3. Deep Olympic Squat: Stand with feet slightly wider than shoulders and raise arms overhead (as if you were holding a bar). Take 5 seconds to lower into a deep squat, then rise up and repeat.
4. Renegade Arm Extension (shown below): Get in a plank position with hands under shoulders. Raise right arm to shoulder height in front of you with palm facing left. Lower right hand to starting position and repeat with left arm. Continue at a medium tempo, alternating arms. For more of a challenge, lift the alternating leg with arm simultaneously.
5. Clapping Push-Up (shown below): Get in plank position (lower knees to the floor if necessary). Bend elbows, lowering chest toward floor; push up explosively and clap your hands together before returning to starting position. Repeat as fast as possible.
6. Negative Push-Up: Get in plank postiion (lower knees to floor if necessary). slowly bend elbows, taking 5 seconds to bring your chest toward the floor. Push up to starting position and repeat.
7. Lateral Skater (shown below): Stand with feet together, then jump to the left, landing on left foot as you tap right foot on the floor slightly behind you. Push off left foot as you jump to the right. Continue at a medium pace bouncing from side to side in a skating motion.
8. High Knees and Hot Feet: Stand with your feet hip-width apart and arms extended at sides. Hop up as you drive right knee toward your chest and bend left elbow (as if you were running). Immediately repeat on opposite side, raising left knee as you bend right elbow and extend left arm. Continue at a fast pace, alternating sides, for 30 seconds. Then stand with feet shoulder-width apart, bend knees and elbows, and quickly run in place (in a semi-squat position). Continue at a fast pace for 30 seconds.
9. Mount Everest Climber (shown below): Get in a plank position with hands under shoulders. Jump right foot forward, brining right knee toward your chest. Switch positions, extending right leg behind you as you bend left knee and bring left foot forward. Continue, alternating legs.
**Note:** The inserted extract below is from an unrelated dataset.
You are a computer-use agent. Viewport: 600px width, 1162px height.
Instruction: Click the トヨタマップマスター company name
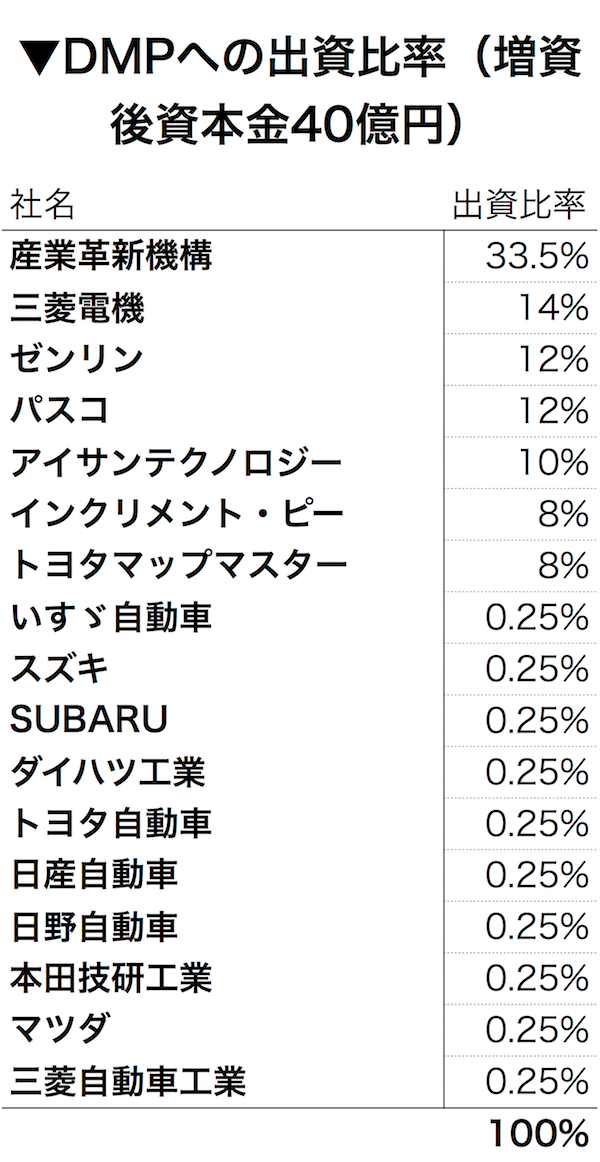tap(178, 567)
Photography by Nathalia Allen (amillionminds.ca) and all apparel courtesy of Nike Canada
10. The Mission Impossible (X Plank and Skydiver): Get in plank position with your feet wide apart, then walk your hands out to the sides and slightly forward so your body forms an X. Hold on for 10 seconds. Next, lie face down with arms extended over your head, palms facing the floor, and legs extended behind you. Raise your arms and legs as high as you can, then bring your arms out to your sides and behind you as you turn your palms toward the ceiling. Return to the starting position and repeat, keeping your arms and legs raised the entire time. Continue for 10 seconds. Repeat the sequence (X plank for 10 seconds and skydiver for 10 seconds) twice more.